The research methodology employed Particle Swarm Optimization (PSO) and Exact
method to optimize the order allocation decisions. The study design involved analyzing
historical data, simulating different scenarios, and evaluating the performance of the
proposed strategies. The procedures included collecting data on historical supplier
delays, production disruptions, and demand patterns. A mathematical model was
developed to integrate these factors and optimize the order allocation decisions. The
PSO and Exact method were implemented to find the globally optimal solution. The
results of the analysis demonstrated the effectiveness of the proposed approach. By
considering the risks of supplier delay, production disruption, and stochastic demand,
the optimized order allocation strategy improved Arevo Inc.'s overall performance. The
simulations showed that the proposed strategy minimized total ordering costs, reduced
the supply risk, and also improved customer satisfaction. In conclusion, the findings of
this study have several potential implications. Firstly, the optimal order allocation
strategy can help Arevo Inc. mitigate the risks associated with supplier delay, production
disruption, and stochastic demand. Secondly, the proposed approach can be generalized
to other companies operating in similar industries facing similar risks. Based on the
results, some recommendations can be made for Arevo Inc. and other companies.

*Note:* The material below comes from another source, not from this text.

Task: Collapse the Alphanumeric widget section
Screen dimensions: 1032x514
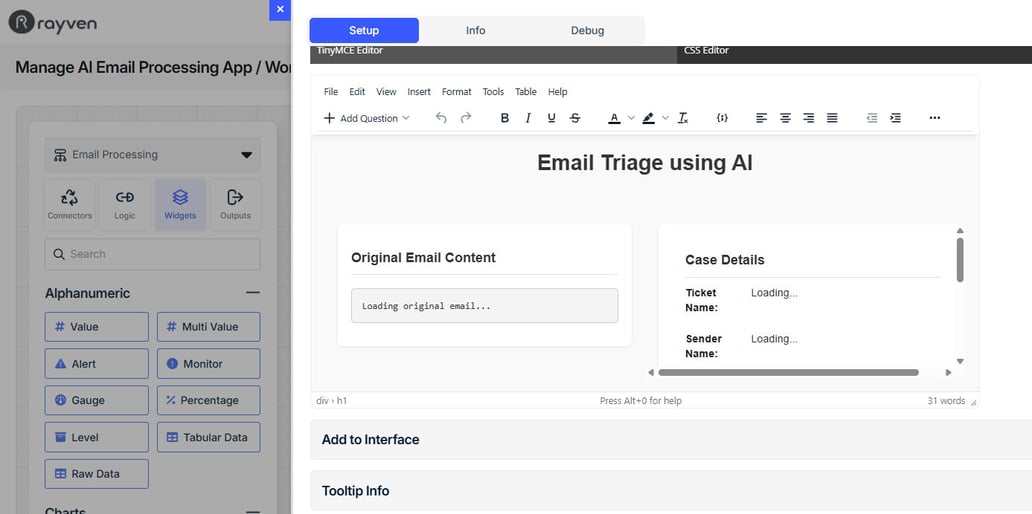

Firstly, it is essential to establish strong supplier relationships and monitor supplier
performance regularly to minimize the risks of supplier delay. Secondly, implementing
efficient production planning and scheduling systems can help reduce the chances of
production disruptions. Lastly, adopting robust demand forecasting methods and using
safety stock buffers can help manage the risks associated with stochastic demand.